Et d’ailleurs, si j’aborde ce sujet aujourd’hui, ce n’est pas hasard. Ayant eu une expérience douloureuse intense ces derniers jours, j’ai résisté à qui en d’autres temps m’aurait sans doute poussé à exiger une prise en charge ultime en secteur hospitalier, comme cela m’est arrivé dans le passé, ce qui me montre combien ma nature mondaine est aujourd’hui plus influencée par ma nature spirituelle qu’elle ne l’était auparavant.
Mon expérience professionnelle dans la santé et ma relative maîtrise du sujet de la douleur — que j’ai même enseignée à des collègues à une période —, en raison de mon activité dans le domaine de l’anesthésie, me donne des outils intellectuels pour mieux comprendre ce qui se passe et pour apprécier la profondeur et les risques que ma propre douleur provoque en moi. En outre, j’ai accompagné dans ses dernières semaines un ami que vous connaissez peut-être, Yves Maris, qui avait réfléchi de son côté et dans le cadre de ses compétences en matière de philosophie, sur ce sujet en utilisant le même extrait de Paul dont il était un spécialiste. Je n’ai pas retrouvé son article sur le thème de l’écharde dans la chair, mais je sais que son expérience en ce domaine a largement accompagné sa vie mondaine depuis le début de l’âge adulte.
C’est pourquoi j’ai souhaité apporter ma modeste pierre à l’édification de ce sujet dans sa dimension spirituelle.
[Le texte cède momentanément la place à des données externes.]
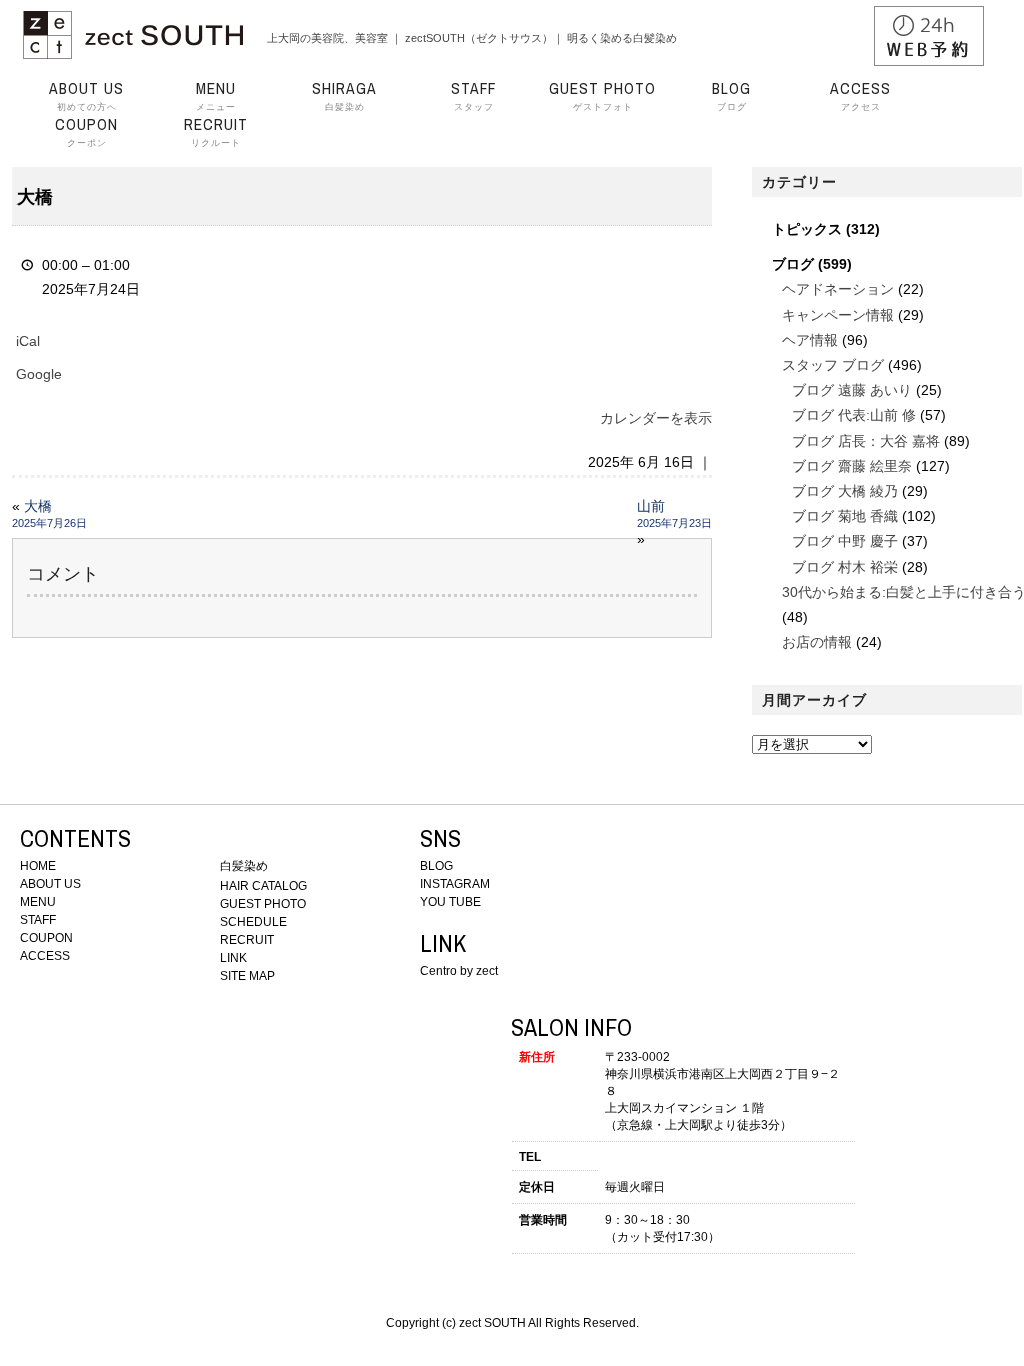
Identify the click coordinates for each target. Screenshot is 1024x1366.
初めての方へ (86, 96)
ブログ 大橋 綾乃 (845, 491)
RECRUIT (247, 940)
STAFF (38, 920)
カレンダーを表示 (656, 418)
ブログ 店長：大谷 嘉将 (866, 441)
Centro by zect (459, 971)
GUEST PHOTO (263, 904)
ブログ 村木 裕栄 (845, 567)
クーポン (86, 132)
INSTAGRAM (455, 884)
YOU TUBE (450, 902)
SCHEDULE (253, 922)
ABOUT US (50, 884)
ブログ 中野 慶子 (845, 541)
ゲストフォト (602, 96)
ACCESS (45, 956)
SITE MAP (247, 976)
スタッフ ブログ (833, 365)
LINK (233, 958)
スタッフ (473, 96)
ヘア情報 (810, 340)
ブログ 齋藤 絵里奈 (852, 466)
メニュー (216, 96)
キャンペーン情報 (838, 315)
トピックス (807, 229)
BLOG (436, 866)
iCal (28, 341)
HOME (38, 866)
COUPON (46, 938)
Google (39, 374)
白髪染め (344, 96)
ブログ (731, 96)
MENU (38, 902)
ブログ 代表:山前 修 (854, 415)
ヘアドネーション (838, 289)
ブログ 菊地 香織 (845, 516)
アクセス (860, 96)
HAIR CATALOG (263, 886)
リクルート (216, 132)
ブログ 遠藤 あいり (852, 390)
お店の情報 (817, 642)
En effet, les philosophes l’ont étudié dans tous les sens, de Socrate aux stoïciens comme Épictète, et je n’ai donc rien à rajouter à ces éminents penseurs d’hier à aujourd’hui. Par contre, le spirituel étant un domaine personnel, je pense pouvoir m’exprimer avec une légitimité qui ne prétend pas s’appliquer aux autres, mais qui cherche à s’ancrer dans la compréhension cathare du rapport entre le corps et l’esprit.
Nous connaissons tous ce que l’on appelle l’effet placebo, c’est-à-dire la capacité du corps à stimuler ses propres capacités quand on lui fait croire qu’une aide médicamenteuse extérieure vient à son secours. Cet effet psychosomatique est puissant et bien utile, mais il n’est pas isolé. L’effet psychologique de la volonté de vivre et de sortir d’une situation critique est également très puissant. Comme bien de mes confrères, je l’ai observé souvent dans mes activités professionnelles en réanimation. On avait même coutume de dire entre nous, mais aussi aux patients, que cette volonté de guérir pouvait compter pour un tiers dans l’évolution de leur état. Dans le domaine de la douleur, il existe un phénomène pratiqué par toutes les mamans, sans qu’elles en aient conscience, que l’on appelle l’effet gate control (terme anglais que l’on peut traduire par contrôle de passage des stimuli douloureux). Il s’agit de tromper le cerveau qui reçoit une information douloureuse transmise par des fibres nerveuses de gros calibre et dénuées de gaine de myéline, ce qui ralentit la transmission de l’influx, en lui envoyant, via des fibres plus fines et myélinisées, un stimulus sensoriel à grande vitesse de propagation qui va saturer partiellement les récepteurs de transmission de la moelle épinière et du cerveau. Ainsi, le stimulus douloureux sera atténué, voire annulé. C’est typiquement le fait de souffler sur une zone douloureuse ou de frotter la peau entre la zone douloureuse et la racine du membre concerné.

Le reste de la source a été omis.